-- Records shown --
---*---
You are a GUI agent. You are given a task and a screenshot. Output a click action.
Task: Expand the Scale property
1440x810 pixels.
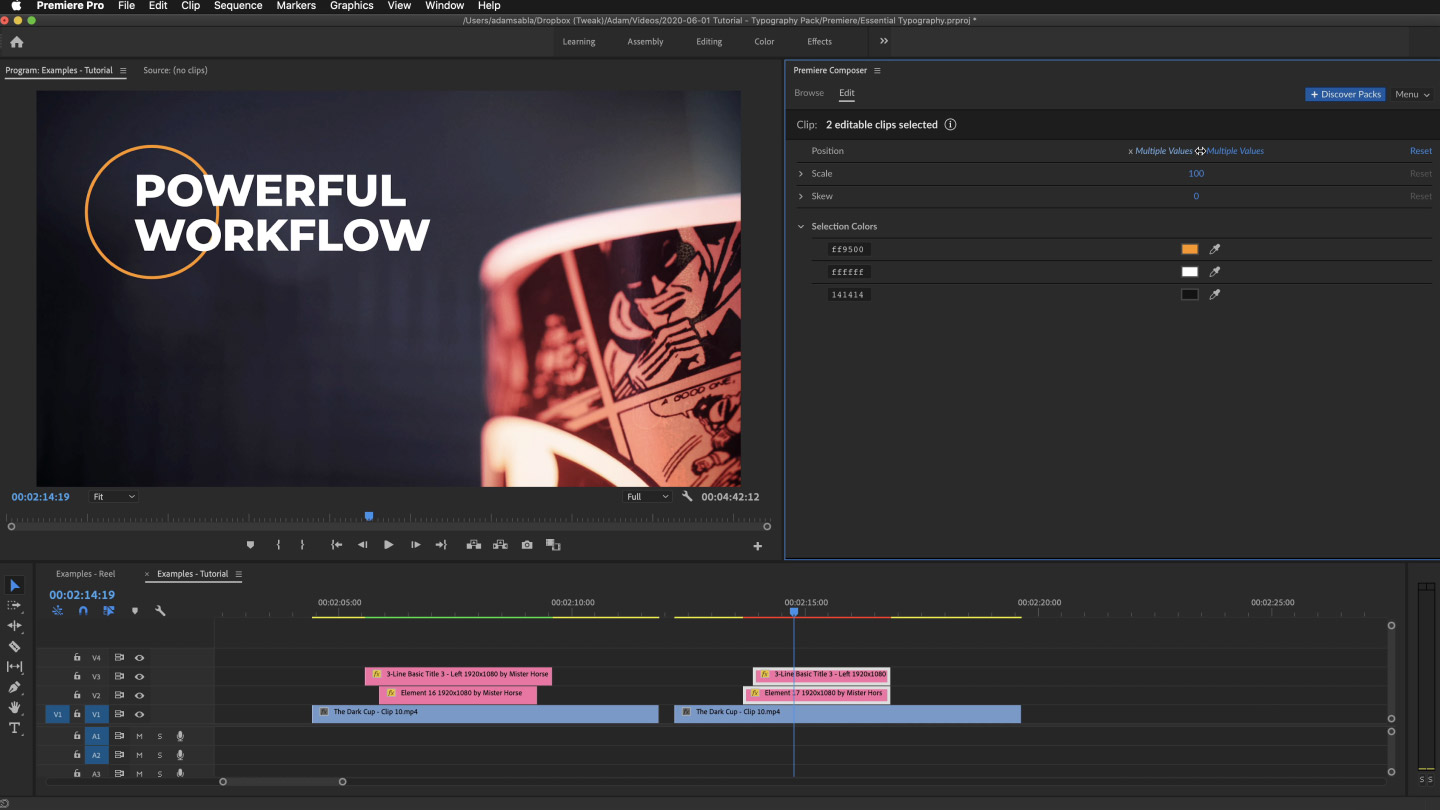tap(801, 174)
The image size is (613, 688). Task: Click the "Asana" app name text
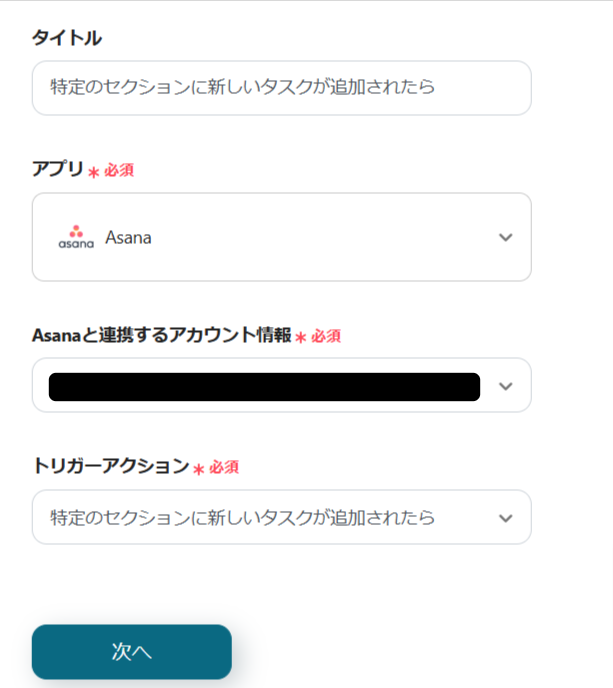coord(128,238)
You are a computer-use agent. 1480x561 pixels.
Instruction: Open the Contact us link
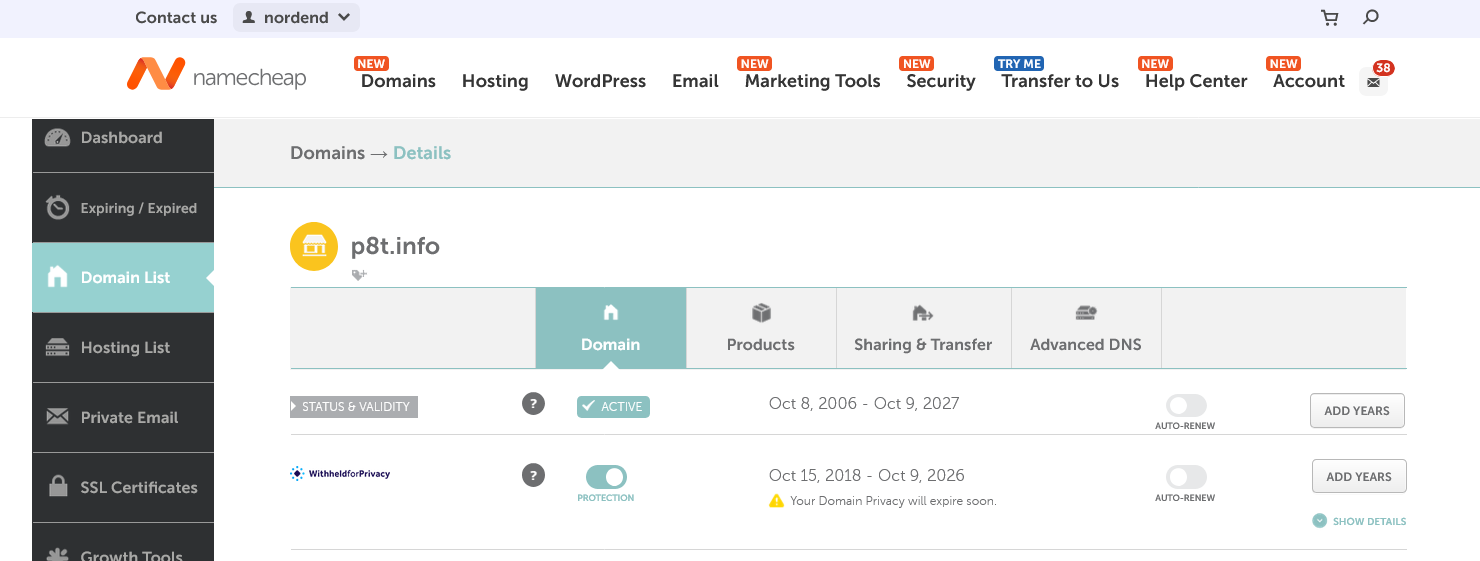click(176, 17)
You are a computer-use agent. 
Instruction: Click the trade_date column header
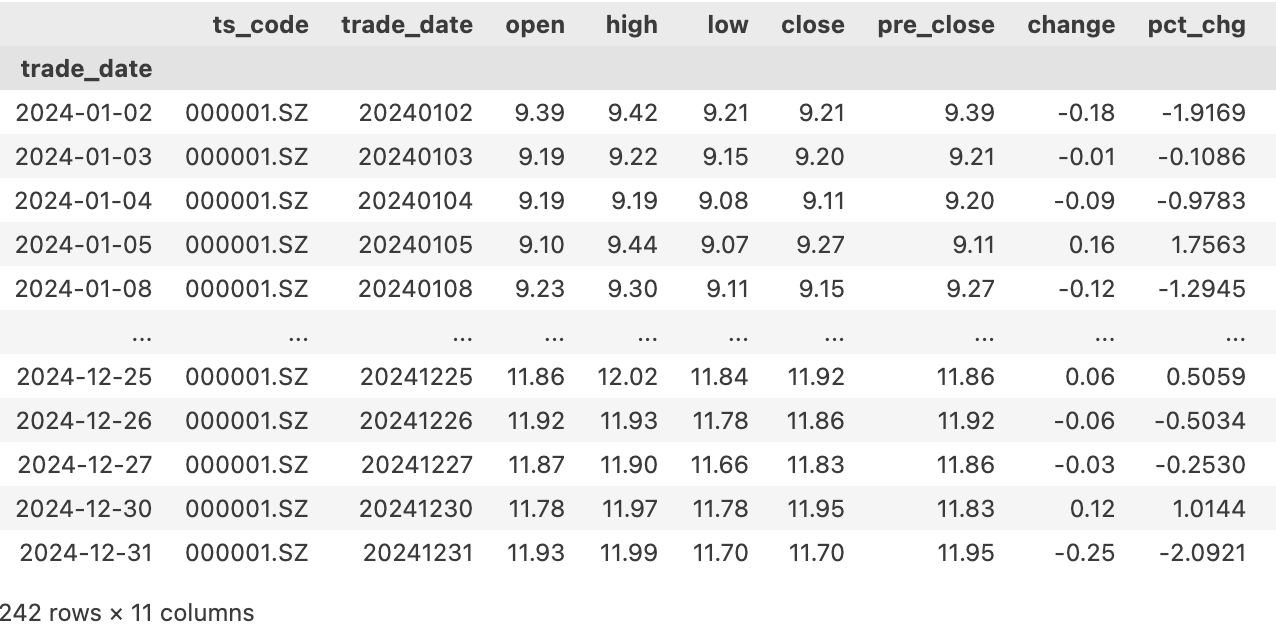[x=407, y=25]
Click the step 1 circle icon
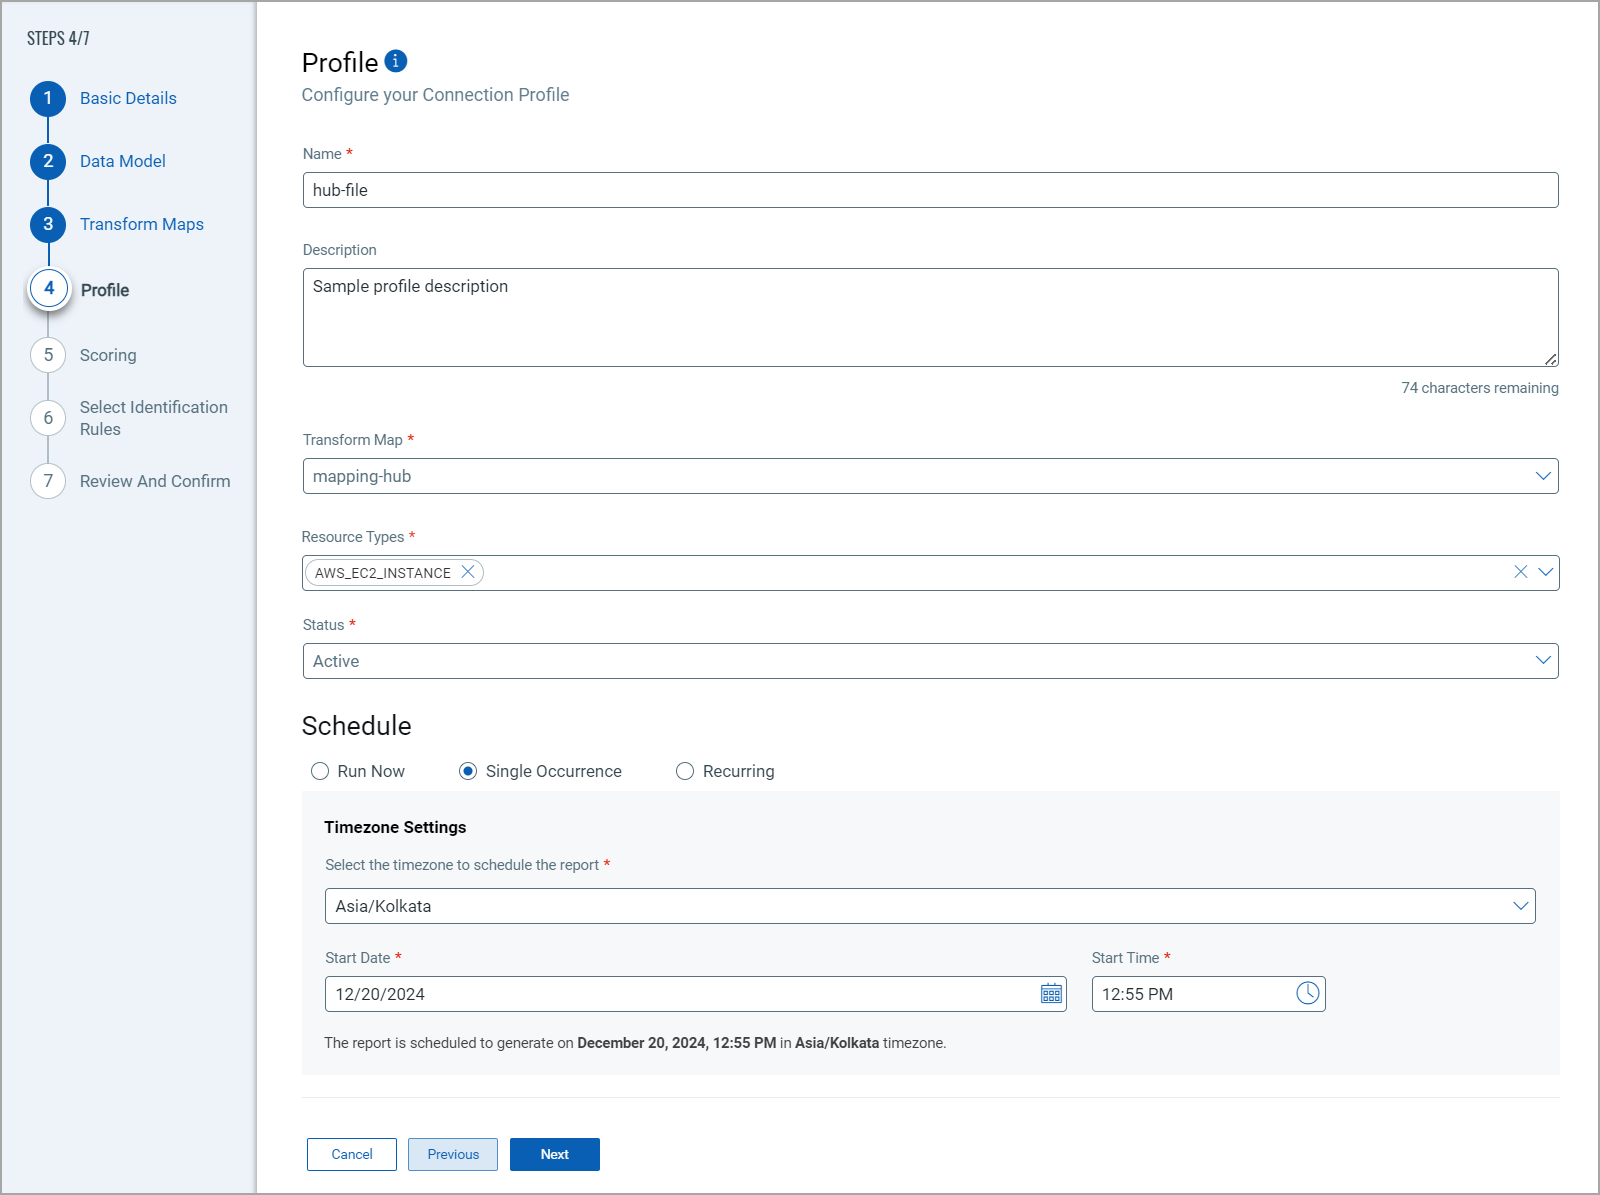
---*---
-- Task item --
Output every record above exactly, leaving out the pictures.

-- Answer below --
You are a GUI agent. You are given a task and a screenshot. Output a click action.
Task: Expand the Scale property
1440x810 pixels.
tap(801, 174)
The image size is (613, 688). Task: Click the "Asana" app name text
coord(128,238)
You are a computer-use agent. 1480x561 pixels.
Instruction: Open the Contact us link
click(176, 17)
You are a computer-use agent. 
Instruction: Click the trade_date column header
[x=407, y=25]
Click the step 1 circle icon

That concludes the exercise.